Dataset records>
>>>>
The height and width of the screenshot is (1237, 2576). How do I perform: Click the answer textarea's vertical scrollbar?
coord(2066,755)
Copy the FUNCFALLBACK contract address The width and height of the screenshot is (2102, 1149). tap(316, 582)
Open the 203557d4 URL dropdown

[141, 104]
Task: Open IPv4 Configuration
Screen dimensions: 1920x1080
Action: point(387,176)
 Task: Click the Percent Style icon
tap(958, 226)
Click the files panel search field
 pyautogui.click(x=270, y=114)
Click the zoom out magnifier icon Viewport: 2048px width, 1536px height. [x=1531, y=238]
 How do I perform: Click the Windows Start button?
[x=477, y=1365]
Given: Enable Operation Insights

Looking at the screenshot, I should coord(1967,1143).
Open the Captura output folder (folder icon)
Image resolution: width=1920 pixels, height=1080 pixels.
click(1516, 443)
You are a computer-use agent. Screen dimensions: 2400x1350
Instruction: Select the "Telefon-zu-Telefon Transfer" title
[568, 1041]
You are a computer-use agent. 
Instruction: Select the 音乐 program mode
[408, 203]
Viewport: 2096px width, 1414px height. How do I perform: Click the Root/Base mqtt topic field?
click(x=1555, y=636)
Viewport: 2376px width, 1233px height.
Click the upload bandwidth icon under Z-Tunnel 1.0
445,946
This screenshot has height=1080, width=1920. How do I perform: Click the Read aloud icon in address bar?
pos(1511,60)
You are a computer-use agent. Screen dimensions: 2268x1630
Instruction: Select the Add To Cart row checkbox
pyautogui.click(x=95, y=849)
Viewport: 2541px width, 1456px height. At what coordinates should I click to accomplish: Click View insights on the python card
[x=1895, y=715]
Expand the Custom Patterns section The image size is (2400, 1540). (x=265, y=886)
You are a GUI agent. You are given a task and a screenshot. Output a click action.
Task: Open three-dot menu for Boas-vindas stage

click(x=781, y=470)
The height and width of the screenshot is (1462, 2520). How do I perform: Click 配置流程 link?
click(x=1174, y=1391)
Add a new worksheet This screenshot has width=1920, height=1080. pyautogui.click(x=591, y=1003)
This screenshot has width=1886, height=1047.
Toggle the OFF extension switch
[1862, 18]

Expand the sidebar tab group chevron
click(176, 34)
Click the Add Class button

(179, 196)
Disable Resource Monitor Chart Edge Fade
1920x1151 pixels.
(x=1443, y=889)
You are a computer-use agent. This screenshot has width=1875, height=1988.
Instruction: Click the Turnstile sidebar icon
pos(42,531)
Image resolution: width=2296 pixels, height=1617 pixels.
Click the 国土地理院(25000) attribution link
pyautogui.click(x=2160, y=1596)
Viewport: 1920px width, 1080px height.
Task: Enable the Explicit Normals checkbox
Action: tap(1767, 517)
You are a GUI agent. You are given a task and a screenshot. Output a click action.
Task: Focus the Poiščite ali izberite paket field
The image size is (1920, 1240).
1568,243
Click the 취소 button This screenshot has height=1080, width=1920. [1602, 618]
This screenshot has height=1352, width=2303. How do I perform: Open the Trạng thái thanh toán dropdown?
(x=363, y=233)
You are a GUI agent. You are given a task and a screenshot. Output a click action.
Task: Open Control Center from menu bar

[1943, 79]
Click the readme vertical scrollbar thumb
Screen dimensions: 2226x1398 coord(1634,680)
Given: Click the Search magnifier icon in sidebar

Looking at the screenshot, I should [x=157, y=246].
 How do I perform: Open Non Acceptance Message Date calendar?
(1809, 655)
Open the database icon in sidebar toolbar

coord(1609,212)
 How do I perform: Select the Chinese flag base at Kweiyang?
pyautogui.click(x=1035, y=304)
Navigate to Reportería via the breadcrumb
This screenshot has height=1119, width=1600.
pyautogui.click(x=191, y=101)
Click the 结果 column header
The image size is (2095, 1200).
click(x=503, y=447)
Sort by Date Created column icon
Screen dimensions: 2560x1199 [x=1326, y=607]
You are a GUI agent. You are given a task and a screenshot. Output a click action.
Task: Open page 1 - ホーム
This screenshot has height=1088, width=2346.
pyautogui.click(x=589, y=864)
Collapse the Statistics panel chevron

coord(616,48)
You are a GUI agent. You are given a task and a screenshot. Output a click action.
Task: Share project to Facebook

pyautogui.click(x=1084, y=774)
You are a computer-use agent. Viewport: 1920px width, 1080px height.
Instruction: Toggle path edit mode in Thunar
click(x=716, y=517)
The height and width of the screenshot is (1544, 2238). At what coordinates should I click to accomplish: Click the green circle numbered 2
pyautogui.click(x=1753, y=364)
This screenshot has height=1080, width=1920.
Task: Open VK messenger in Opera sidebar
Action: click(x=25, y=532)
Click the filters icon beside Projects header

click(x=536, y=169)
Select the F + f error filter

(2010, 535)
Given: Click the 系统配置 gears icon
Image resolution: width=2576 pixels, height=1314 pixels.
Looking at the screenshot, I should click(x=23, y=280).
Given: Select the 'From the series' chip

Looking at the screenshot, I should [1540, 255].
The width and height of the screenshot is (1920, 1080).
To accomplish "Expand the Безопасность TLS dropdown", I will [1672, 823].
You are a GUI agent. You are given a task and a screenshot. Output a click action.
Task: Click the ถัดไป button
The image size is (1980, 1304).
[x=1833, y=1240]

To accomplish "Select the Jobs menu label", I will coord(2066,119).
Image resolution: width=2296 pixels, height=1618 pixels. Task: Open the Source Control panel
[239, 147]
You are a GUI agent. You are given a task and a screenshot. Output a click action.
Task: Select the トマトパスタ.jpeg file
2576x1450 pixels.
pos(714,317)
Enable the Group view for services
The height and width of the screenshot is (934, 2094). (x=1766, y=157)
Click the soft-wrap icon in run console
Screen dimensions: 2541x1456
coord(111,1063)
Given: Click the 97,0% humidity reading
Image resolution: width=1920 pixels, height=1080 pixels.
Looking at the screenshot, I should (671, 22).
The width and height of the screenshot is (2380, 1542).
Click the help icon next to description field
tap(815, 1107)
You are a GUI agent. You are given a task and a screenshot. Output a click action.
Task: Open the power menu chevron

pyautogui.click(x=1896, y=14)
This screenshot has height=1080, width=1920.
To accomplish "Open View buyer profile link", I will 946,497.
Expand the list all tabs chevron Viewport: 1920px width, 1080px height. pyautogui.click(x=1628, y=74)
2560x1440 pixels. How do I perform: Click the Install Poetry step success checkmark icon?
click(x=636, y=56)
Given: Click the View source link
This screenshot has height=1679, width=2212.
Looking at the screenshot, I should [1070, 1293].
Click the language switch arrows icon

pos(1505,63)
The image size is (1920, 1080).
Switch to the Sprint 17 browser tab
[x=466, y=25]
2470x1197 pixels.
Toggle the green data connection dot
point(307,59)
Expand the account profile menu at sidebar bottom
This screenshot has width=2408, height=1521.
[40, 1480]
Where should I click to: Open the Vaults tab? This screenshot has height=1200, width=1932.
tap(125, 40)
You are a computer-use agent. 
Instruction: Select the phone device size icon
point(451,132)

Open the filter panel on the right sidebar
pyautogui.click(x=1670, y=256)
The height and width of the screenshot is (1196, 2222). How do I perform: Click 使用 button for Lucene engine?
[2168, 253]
<<<<
Required work>
Print, exactly as written, the first line of the records above and each line after it until the line with "You are a computer-use agent. Screen dimensions: 2400x1350", which is printed too.

Output below>
The height and width of the screenshot is (1237, 2576). How do I perform: Click the answer textarea's vertical scrollbar?
coord(2066,755)
Copy the FUNCFALLBACK contract address The width and height of the screenshot is (2102, 1149). tap(316, 582)
Open the 203557d4 URL dropdown

[141, 104]
Task: Open IPv4 Configuration
Screen dimensions: 1920x1080
Action: point(387,176)
 Task: Click the Percent Style icon
tap(958, 226)
Click the files panel search field
 pyautogui.click(x=270, y=114)
Click the zoom out magnifier icon Viewport: 2048px width, 1536px height. [x=1531, y=238]
 How do I perform: Click the Windows Start button?
[x=477, y=1365]
Given: Enable Operation Insights

Looking at the screenshot, I should coord(1967,1143).
Open the Captura output folder (folder icon)
Image resolution: width=1920 pixels, height=1080 pixels.
click(1516, 443)
You are a computer-use agent. Screen dimensions: 2400x1350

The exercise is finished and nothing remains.